§ SUPPLIED RECORDS:
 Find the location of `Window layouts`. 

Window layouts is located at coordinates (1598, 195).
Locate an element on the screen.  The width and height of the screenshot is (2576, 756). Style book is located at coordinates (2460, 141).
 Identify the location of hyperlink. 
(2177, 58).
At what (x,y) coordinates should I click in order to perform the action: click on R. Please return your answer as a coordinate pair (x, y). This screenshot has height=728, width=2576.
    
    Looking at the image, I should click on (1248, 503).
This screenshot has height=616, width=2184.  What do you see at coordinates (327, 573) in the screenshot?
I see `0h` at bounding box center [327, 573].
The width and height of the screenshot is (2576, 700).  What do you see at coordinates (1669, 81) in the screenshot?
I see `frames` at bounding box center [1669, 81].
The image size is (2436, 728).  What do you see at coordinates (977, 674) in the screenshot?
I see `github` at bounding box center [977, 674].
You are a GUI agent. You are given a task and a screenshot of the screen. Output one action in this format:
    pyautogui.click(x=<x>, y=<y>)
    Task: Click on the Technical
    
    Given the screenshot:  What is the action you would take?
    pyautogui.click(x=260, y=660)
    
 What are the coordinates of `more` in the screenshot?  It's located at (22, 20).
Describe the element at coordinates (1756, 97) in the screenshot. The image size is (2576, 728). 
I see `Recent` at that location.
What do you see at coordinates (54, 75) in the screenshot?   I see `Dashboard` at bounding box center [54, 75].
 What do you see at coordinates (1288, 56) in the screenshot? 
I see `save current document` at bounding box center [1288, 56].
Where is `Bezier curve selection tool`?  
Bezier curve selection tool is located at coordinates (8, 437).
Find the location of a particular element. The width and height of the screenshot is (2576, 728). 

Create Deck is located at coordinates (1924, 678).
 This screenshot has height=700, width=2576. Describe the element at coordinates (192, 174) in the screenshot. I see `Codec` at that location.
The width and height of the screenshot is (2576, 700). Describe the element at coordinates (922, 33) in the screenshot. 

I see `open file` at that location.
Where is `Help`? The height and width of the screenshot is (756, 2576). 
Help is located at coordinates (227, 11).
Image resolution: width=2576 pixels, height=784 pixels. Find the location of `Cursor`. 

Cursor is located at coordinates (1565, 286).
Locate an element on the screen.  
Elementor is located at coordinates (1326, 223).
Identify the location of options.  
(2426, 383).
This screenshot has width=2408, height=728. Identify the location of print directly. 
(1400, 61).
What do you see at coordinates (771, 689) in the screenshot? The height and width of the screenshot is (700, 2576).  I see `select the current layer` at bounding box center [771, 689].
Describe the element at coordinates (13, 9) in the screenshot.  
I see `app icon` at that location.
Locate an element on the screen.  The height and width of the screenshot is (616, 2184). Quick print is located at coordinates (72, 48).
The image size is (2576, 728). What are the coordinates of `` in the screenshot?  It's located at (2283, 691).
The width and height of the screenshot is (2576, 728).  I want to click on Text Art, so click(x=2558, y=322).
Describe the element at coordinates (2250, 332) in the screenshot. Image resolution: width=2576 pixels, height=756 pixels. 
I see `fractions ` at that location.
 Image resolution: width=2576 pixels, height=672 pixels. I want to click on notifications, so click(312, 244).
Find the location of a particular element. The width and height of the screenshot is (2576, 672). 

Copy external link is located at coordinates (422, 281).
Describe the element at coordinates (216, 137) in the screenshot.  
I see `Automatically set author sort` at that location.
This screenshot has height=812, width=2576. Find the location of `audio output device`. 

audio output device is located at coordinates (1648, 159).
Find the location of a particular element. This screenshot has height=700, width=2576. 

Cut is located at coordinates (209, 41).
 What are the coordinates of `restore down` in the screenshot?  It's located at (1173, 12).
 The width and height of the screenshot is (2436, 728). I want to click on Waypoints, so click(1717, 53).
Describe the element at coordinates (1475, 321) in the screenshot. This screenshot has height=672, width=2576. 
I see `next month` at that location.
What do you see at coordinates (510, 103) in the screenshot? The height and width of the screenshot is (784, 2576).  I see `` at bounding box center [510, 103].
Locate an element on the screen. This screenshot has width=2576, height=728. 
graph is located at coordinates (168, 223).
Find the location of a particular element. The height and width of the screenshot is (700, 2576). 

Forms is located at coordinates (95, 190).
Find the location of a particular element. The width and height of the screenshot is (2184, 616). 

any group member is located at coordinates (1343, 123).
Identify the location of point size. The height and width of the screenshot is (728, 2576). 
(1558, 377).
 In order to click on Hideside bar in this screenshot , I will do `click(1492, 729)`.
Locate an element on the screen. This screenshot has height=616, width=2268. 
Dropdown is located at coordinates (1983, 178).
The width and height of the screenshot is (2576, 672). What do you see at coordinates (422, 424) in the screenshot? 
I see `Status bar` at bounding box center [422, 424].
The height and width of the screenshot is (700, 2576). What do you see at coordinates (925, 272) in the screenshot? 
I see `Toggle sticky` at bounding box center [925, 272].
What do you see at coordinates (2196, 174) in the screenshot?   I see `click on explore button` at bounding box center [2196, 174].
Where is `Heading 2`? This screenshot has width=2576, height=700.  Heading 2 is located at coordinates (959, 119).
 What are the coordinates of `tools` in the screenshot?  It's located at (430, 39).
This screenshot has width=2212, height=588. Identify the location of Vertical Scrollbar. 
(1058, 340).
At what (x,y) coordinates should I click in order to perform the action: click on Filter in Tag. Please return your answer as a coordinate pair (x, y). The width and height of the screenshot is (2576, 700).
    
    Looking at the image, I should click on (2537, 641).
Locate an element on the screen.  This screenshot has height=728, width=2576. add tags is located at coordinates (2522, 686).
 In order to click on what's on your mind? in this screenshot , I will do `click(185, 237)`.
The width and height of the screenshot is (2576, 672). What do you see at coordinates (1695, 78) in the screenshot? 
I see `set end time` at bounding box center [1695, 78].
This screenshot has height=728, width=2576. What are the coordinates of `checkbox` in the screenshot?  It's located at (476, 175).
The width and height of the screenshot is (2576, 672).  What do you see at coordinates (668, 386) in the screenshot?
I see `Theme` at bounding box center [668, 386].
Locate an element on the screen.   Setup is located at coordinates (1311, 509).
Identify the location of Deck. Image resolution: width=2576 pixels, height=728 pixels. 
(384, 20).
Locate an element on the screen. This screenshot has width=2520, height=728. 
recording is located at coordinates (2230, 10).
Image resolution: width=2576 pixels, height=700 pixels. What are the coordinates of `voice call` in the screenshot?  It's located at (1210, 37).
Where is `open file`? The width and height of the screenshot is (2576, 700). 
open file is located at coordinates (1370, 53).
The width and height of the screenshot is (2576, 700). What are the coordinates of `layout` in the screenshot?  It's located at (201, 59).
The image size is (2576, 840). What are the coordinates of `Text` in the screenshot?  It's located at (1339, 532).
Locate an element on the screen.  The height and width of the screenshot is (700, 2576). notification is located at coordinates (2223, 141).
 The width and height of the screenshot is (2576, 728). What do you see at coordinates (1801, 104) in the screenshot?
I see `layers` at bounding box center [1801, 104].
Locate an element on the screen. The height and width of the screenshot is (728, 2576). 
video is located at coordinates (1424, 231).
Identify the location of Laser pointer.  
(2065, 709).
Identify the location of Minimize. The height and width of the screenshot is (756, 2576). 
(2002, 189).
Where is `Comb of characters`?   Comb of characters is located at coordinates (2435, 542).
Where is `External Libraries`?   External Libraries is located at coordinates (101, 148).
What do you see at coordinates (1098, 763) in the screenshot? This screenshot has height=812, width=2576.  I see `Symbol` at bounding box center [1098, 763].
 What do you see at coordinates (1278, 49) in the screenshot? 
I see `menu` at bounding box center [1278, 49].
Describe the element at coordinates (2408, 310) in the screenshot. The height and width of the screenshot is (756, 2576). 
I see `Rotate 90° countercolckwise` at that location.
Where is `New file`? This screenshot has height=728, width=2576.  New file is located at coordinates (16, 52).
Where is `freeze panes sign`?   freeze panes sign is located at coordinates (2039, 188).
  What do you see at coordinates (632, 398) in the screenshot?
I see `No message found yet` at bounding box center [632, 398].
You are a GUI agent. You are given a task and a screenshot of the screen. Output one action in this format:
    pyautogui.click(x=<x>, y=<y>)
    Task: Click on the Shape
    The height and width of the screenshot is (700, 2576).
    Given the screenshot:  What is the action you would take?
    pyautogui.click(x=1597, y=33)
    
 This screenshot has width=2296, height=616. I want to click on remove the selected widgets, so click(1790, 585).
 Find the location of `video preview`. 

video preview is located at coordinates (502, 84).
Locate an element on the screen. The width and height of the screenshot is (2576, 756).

§ WHAT TO PRODUCE:
Which lines in the rows above contain the word "particular", matching case exactly? List each of those lines in full.

§ ANSWER:
Find the location of a particular element. The width and height of the screenshot is (2576, 728). 
Find the location of a particular element. The width and height of the screenshot is (2576, 672). 
Find the location of a particular element. This screenshot has height=700, width=2576. 
Find the location of a particular element. The height and width of the screenshot is (700, 2576). 
Find the location of a particular element. The width and height of the screenshot is (2184, 616). 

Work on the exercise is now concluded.